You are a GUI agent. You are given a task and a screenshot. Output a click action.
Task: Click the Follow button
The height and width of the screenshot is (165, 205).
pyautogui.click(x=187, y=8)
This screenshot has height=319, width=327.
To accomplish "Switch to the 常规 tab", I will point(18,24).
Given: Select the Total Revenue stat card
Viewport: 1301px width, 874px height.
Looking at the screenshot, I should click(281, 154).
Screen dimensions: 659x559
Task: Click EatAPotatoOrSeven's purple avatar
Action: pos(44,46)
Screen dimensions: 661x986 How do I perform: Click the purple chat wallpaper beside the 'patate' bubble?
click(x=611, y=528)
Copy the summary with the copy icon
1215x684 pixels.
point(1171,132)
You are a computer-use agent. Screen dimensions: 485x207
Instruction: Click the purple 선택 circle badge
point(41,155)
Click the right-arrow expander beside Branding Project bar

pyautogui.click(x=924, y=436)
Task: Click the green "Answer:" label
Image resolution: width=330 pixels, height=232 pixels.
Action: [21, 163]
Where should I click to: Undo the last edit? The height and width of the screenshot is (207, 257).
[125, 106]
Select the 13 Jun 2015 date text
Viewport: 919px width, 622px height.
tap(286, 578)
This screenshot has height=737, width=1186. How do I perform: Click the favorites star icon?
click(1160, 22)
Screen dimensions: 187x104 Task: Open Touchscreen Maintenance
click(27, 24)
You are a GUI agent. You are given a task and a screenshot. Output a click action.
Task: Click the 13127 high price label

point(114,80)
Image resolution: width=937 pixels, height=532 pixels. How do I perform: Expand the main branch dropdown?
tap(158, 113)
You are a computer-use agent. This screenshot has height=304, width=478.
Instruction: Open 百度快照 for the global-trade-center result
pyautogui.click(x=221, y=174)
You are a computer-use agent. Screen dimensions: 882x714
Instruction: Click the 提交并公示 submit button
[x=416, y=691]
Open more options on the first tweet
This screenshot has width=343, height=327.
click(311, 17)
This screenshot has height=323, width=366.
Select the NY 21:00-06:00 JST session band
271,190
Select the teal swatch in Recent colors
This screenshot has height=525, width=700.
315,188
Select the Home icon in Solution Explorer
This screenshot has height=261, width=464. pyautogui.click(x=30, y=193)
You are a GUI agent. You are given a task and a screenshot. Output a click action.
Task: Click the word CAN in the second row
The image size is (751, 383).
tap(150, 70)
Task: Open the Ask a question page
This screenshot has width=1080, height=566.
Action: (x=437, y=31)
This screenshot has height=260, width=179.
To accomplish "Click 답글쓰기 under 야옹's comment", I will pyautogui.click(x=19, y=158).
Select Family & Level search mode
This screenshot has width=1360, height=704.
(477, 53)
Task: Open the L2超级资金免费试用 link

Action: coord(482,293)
______________________________
__ASSIGNED TASK__
Copy exactly, and only, the lines from the one containing "Select the Home icon in Solution Explorer" through the last line of the listing.

__EXERCISE SOLUTION__
Select the Home icon in Solution Explorer
This screenshot has height=261, width=464. pyautogui.click(x=30, y=193)
You are a GUI agent. You are given a task and a screenshot. Output a click action.
Task: Click the word CAN in the second row
The image size is (751, 383).
tap(150, 70)
Task: Open the Ask a question page
This screenshot has width=1080, height=566.
Action: (x=437, y=31)
This screenshot has height=260, width=179.
To accomplish "Click 답글쓰기 under 야옹's comment", I will pyautogui.click(x=19, y=158).
Select Family & Level search mode
This screenshot has width=1360, height=704.
(477, 53)
Task: Open the L2超级资金免费试用 link

Action: coord(482,293)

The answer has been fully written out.